● Work instruction: Starting at the top of the records below and ending with the line that contains "This screenshot has width=819, height=1456.", print each line exactly as written, skipping the pictures.
Material provided Start Marker
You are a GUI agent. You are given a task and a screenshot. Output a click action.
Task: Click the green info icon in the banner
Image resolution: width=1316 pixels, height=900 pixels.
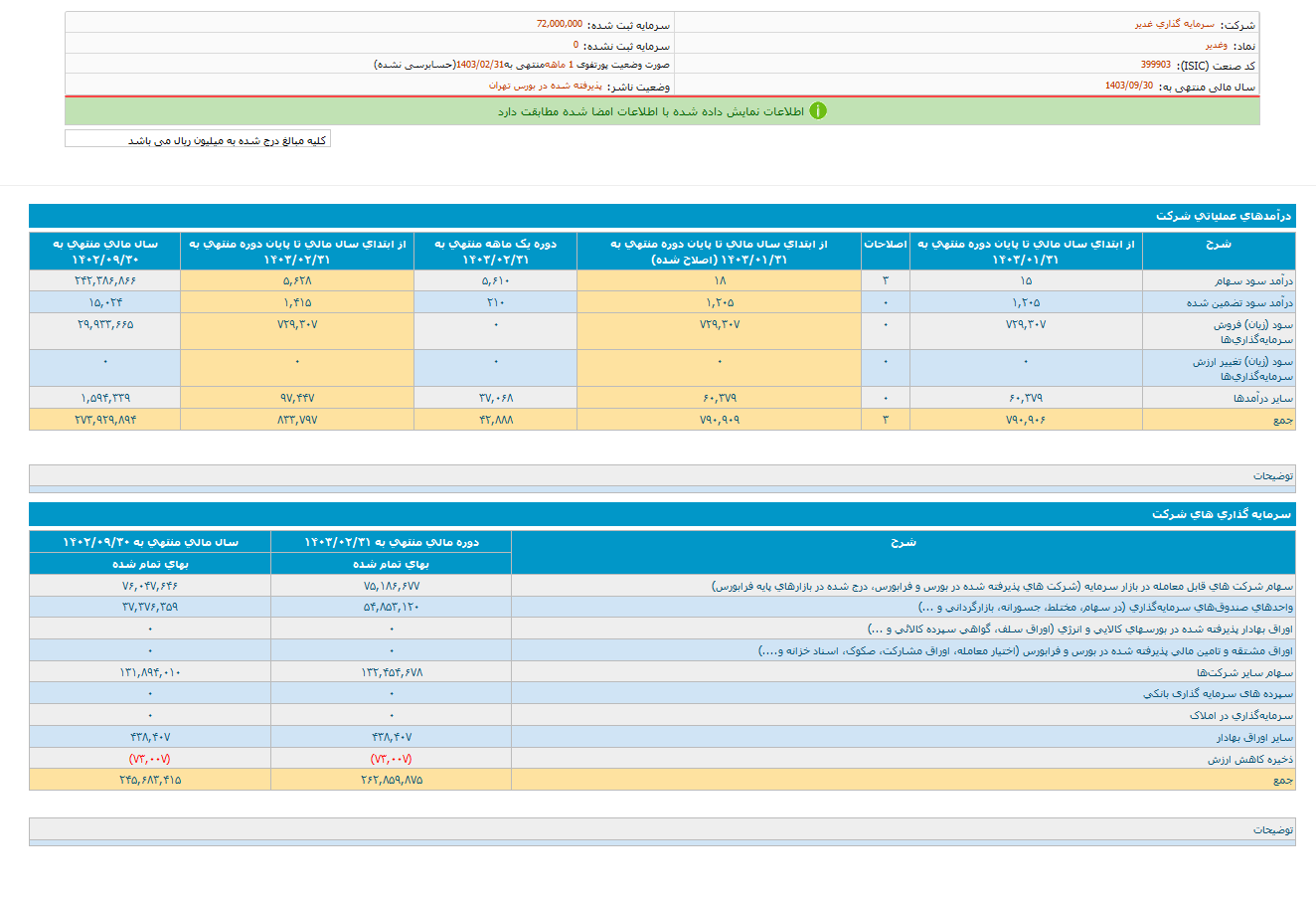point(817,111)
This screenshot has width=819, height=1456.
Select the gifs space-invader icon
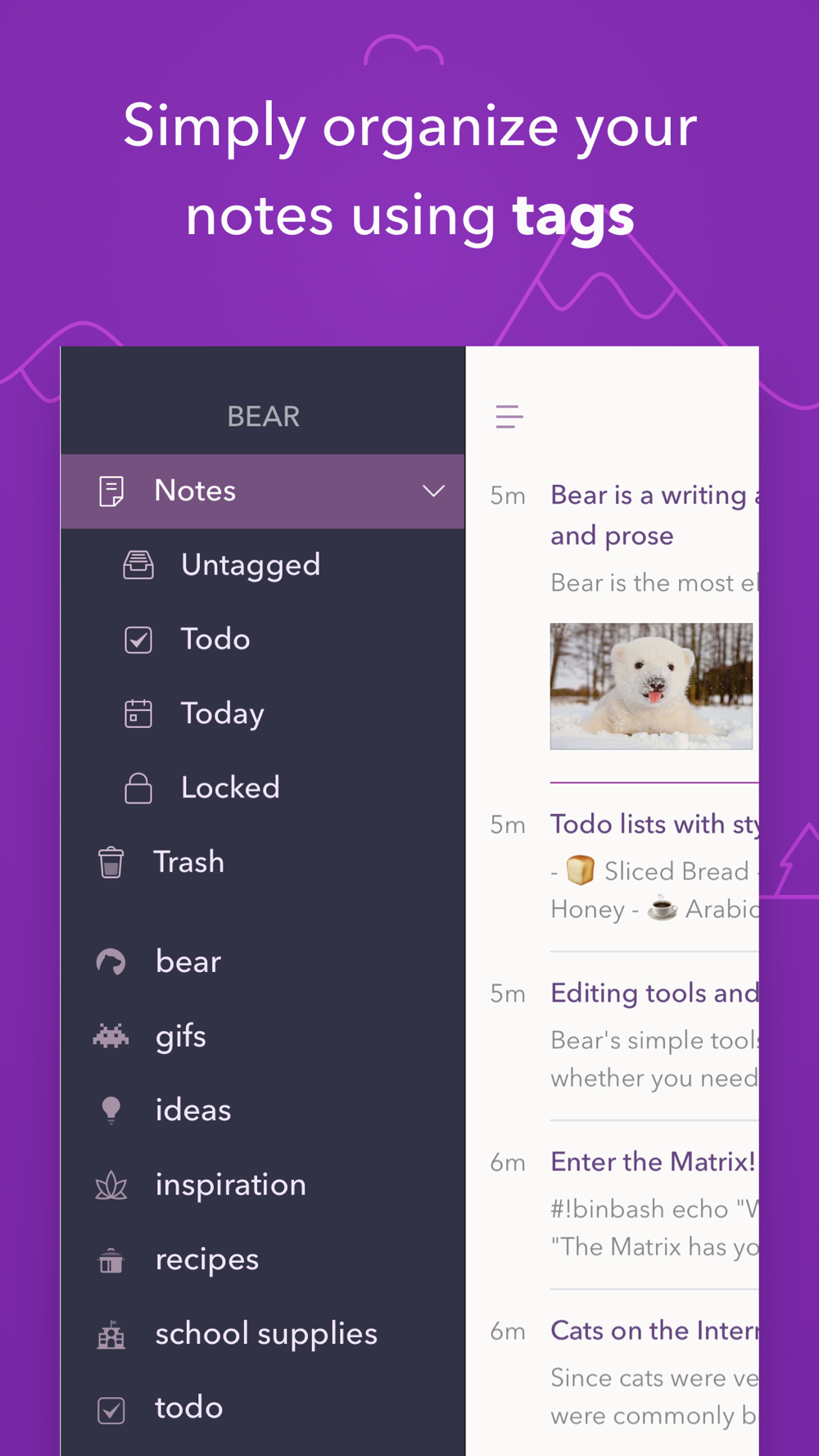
Material provided End Marker
● Response to this task:
You are a GUI agent. You are given a task and a screenshot. Output a click action.
Task: Click the green info icon in the banner
Image resolution: width=1316 pixels, height=900 pixels.
point(817,111)
This screenshot has width=819, height=1456.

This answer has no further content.